Textauszug:

○ ○ ○ ○ ○ ○ ○

Wem gehört der Chaladnik? Woher stammt der Krupnik? Was sind Kalduny? In einem Beitrag auf Radio Svaboda entführt der Historiker Alex Bely in die belarussische Küche und ihre komplexen kulturhistorischen Ursprünge. Zum Schluss gibt es nicht nur schmackhafte Erkenntnisse, sondern auch noch ein Rezept.
Die dekoder-Redaktion wünscht smatschna jeszi! Guten Appetit!
Mit einem Artikel über Chłodnik Litewski (wörtlich: Litauische Kalte Suppe) handelte sich The New York Times in Litauen und Polen eine Flut von Kommentaren ein. Ursache war, dass dieses auch in Belarus sehr beliebte Gericht als polnisch bezeichnet wurde. Die länderübergreifende Diskussion in den sozialen Netzwerken dauerte über eine Woche an, auch Belarussen beteiligen sich daran. Der Historiker Ales Bely weist darauf hin, dass die traditionellen Speisen der Völker der Rzeczpospolita eine relativ gemeinsame Geschichte haben, es aber viele Speisen gibt, die Kontroversen hervorrufen.
„Wenn wir jemandem ein Gericht zuschreiben, geht es gar nicht so sehr um die Rezepte. Es geht vielmehr um die Frage der ‘Verankerung’ in einer Kultur. Dass man es hier mehr kocht als da“, sagt der Historiker. Seiner Ansicht nach litt die traditionelle belarussische Küche am stärksten während der belarussischen Unabhängigkeit und in der Sowjetzeit. Damals wurde neben der Umgangssprache auch die Alltagskultur russifiziert. Die Belarussen nutzten die Unabhängigkeit nicht als Chance, um ihre eigene kulturelle Marke zu stärken.

○ ○ ○ ○ ○ ○ ○

Angezeigte Daten:
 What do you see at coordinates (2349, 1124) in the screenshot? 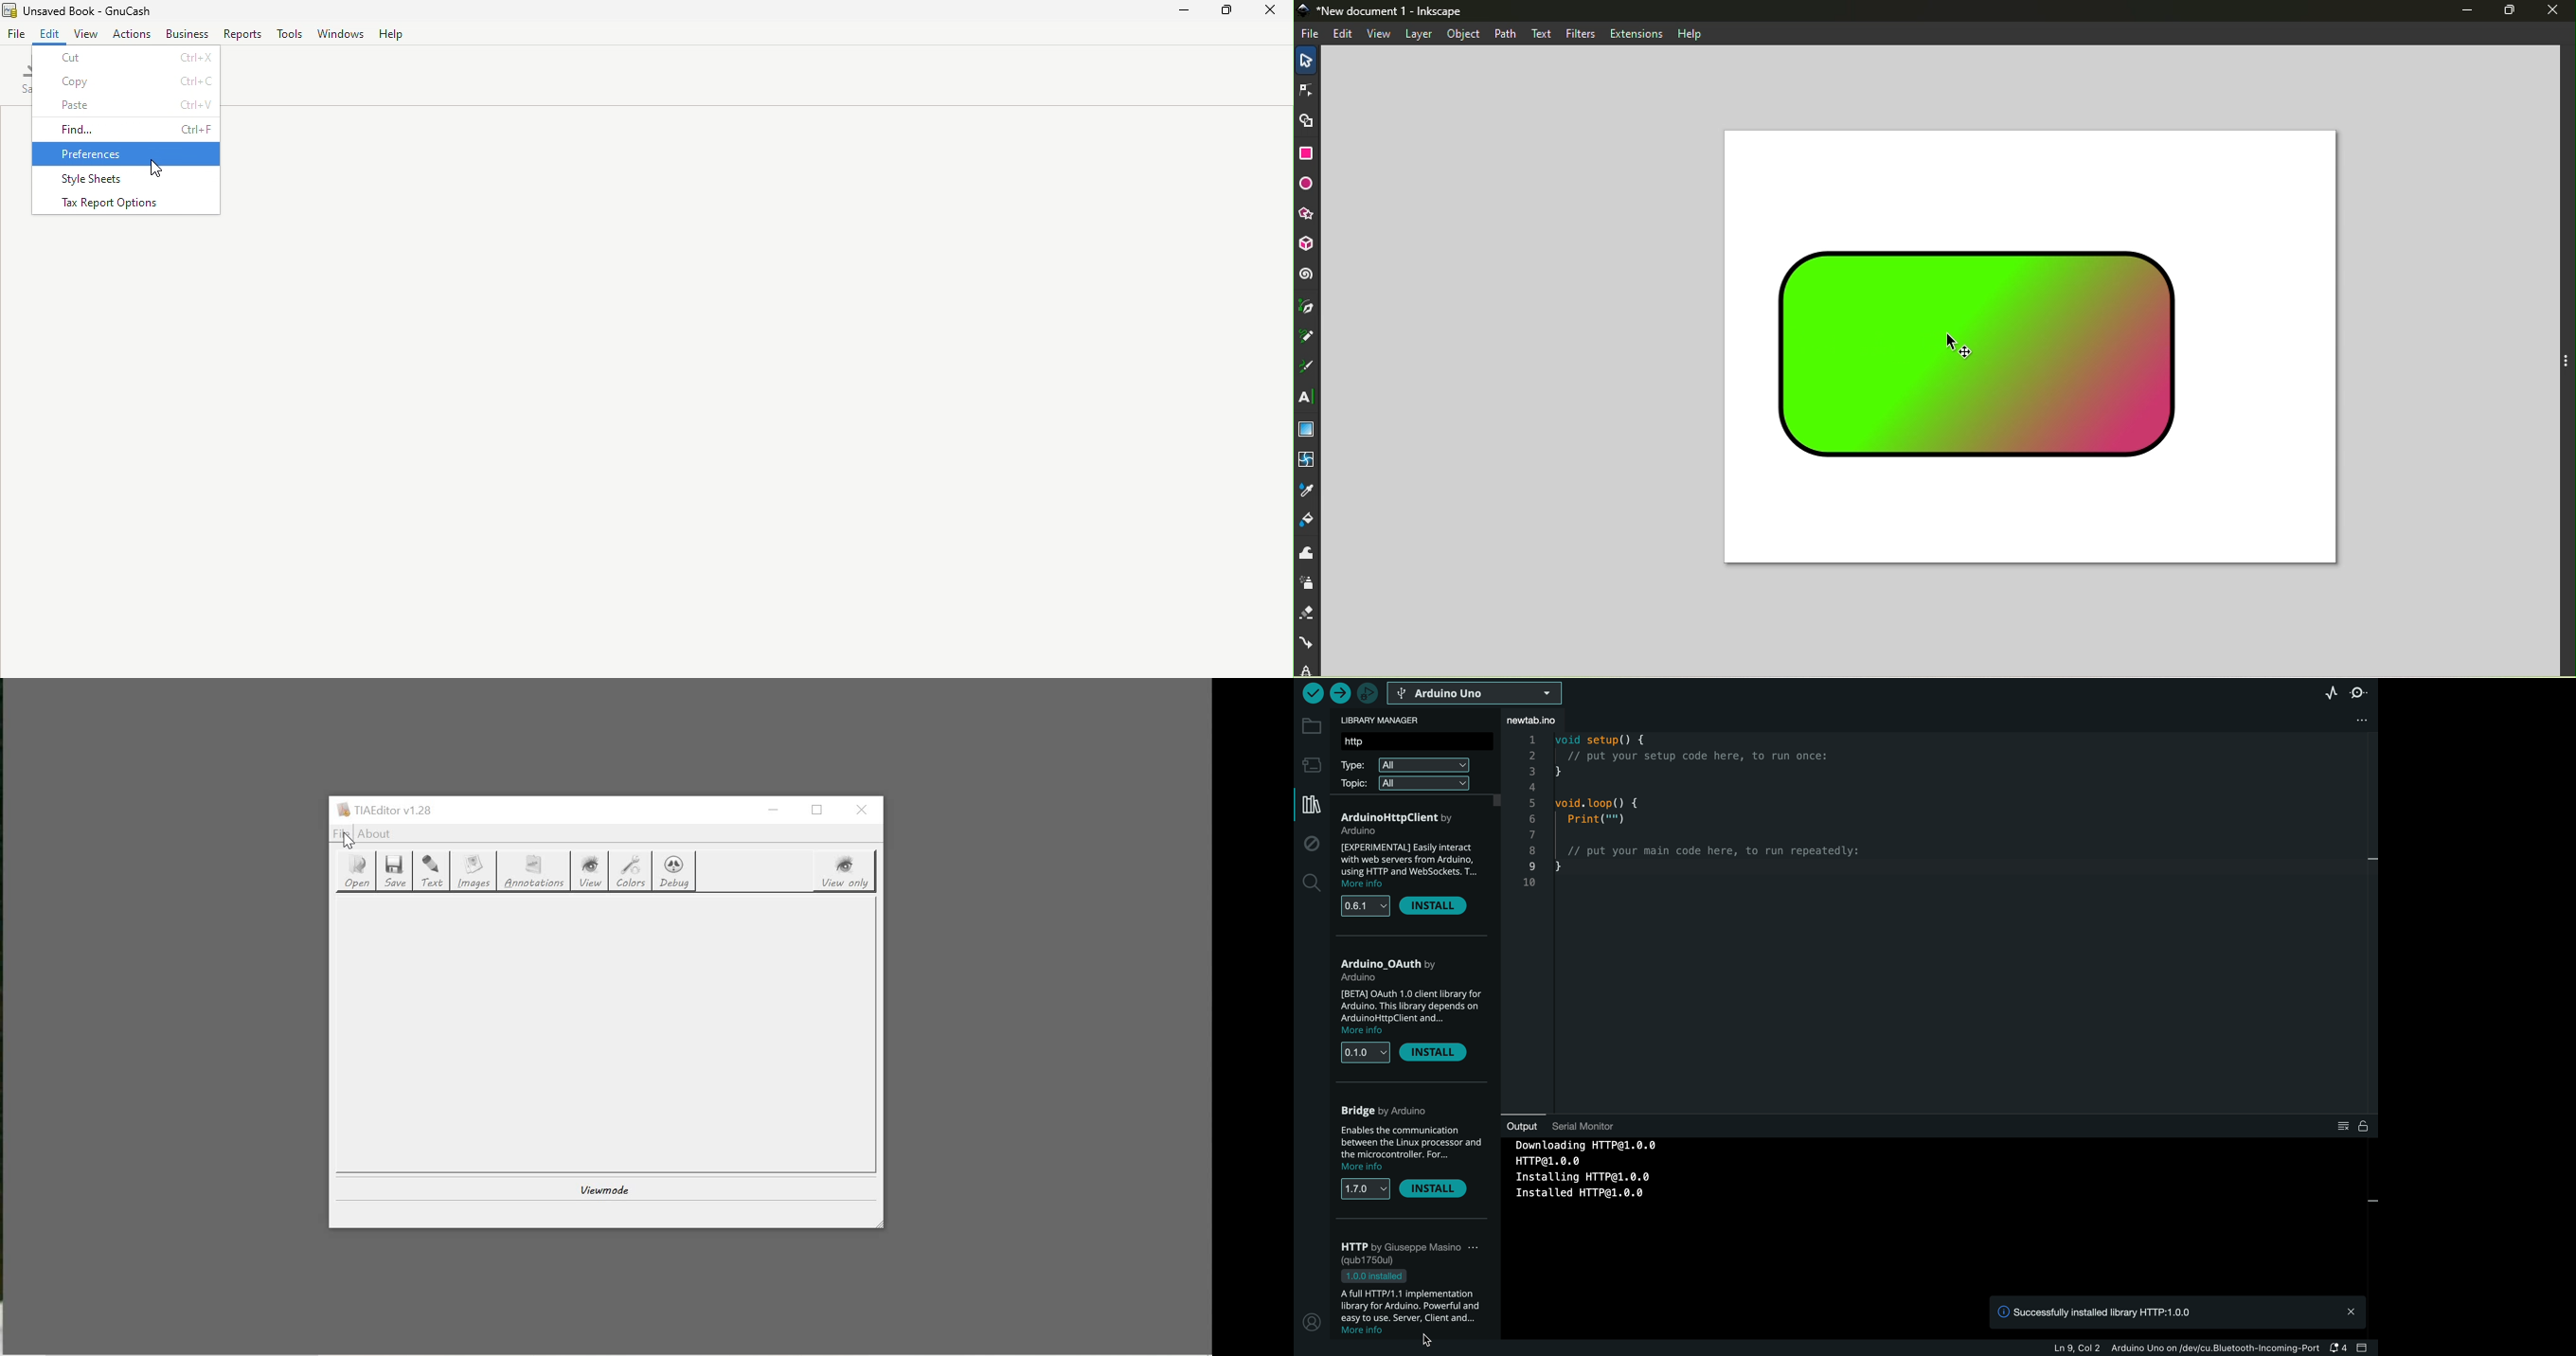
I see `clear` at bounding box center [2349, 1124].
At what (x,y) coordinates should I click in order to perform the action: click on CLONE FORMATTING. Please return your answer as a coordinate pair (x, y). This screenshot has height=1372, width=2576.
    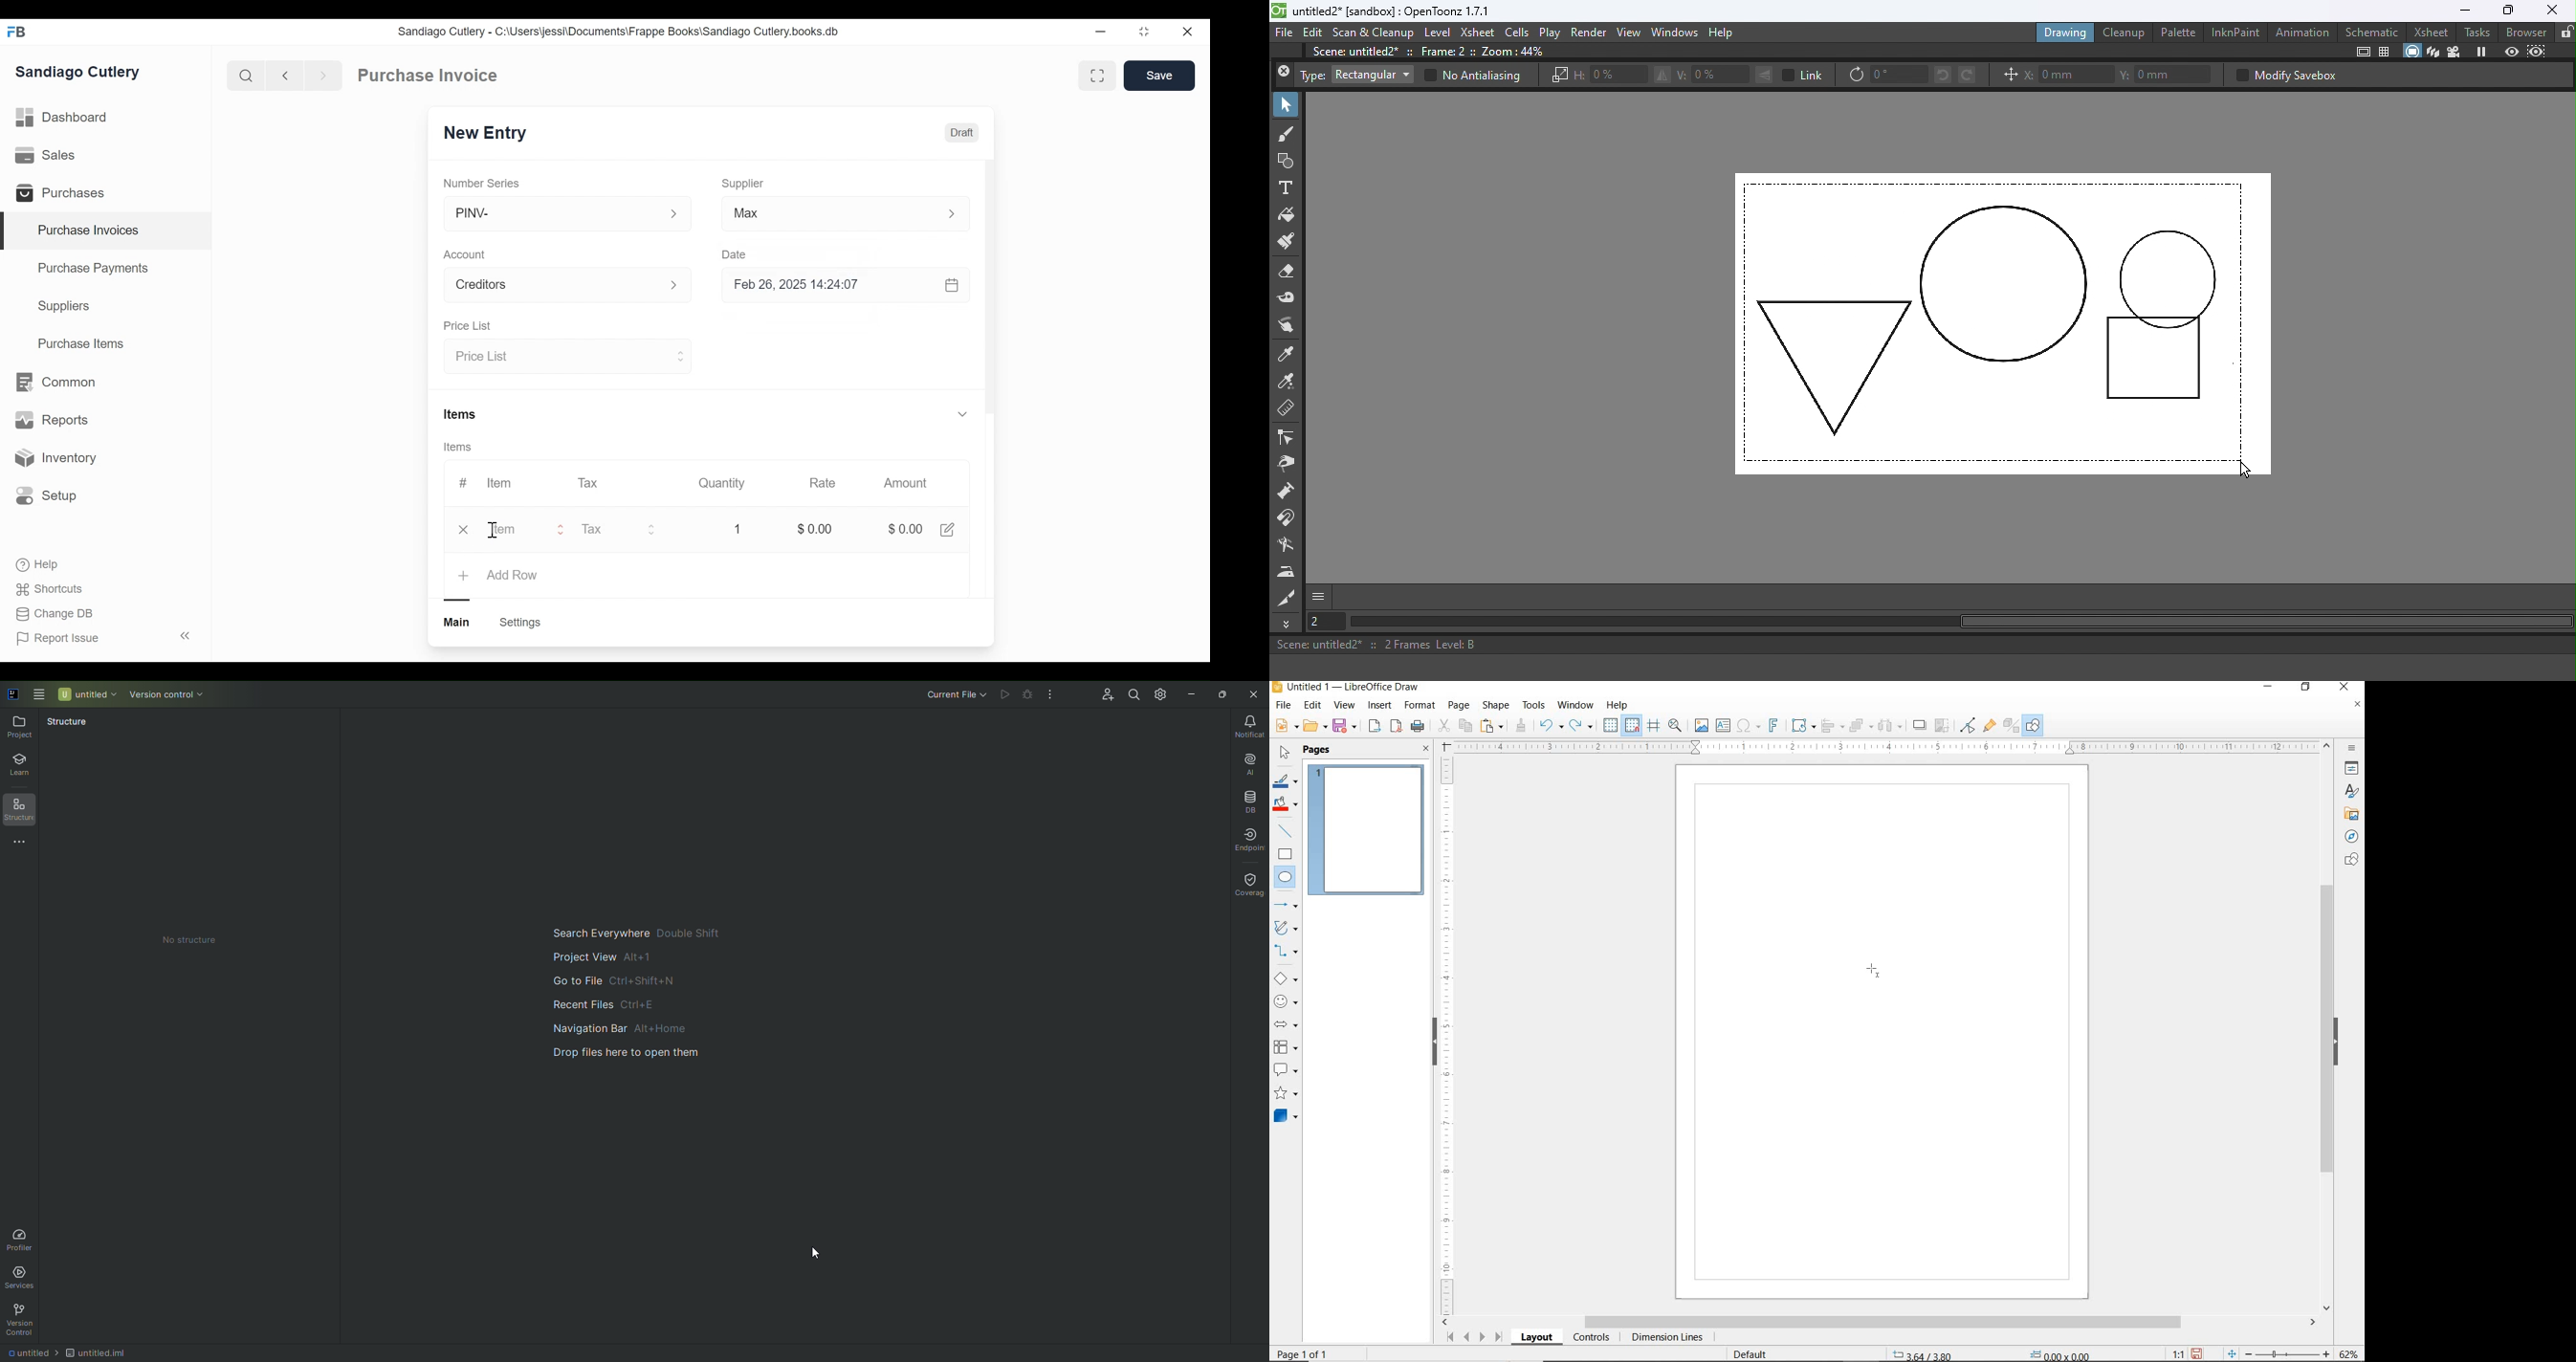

○ ○ ○ ○ ○ ○ ○

Beantworte anhand des Textauszugs zur belarussischen Küche:
1. Welche Zeitung löste mit einem Artikel über Chłodnik Litewski eine Flut von Kommentaren aus?
2. Wie lange dauerte die länderübergreifende Diskussion in den sozialen Netzwerken?
3. Was wurde neben der Umgangssprache russifiziert?
Stütze dich ausschließlich auf den Textauszug.

1. The New York Times
2. Über eine Woche
3. Die Alltagskultur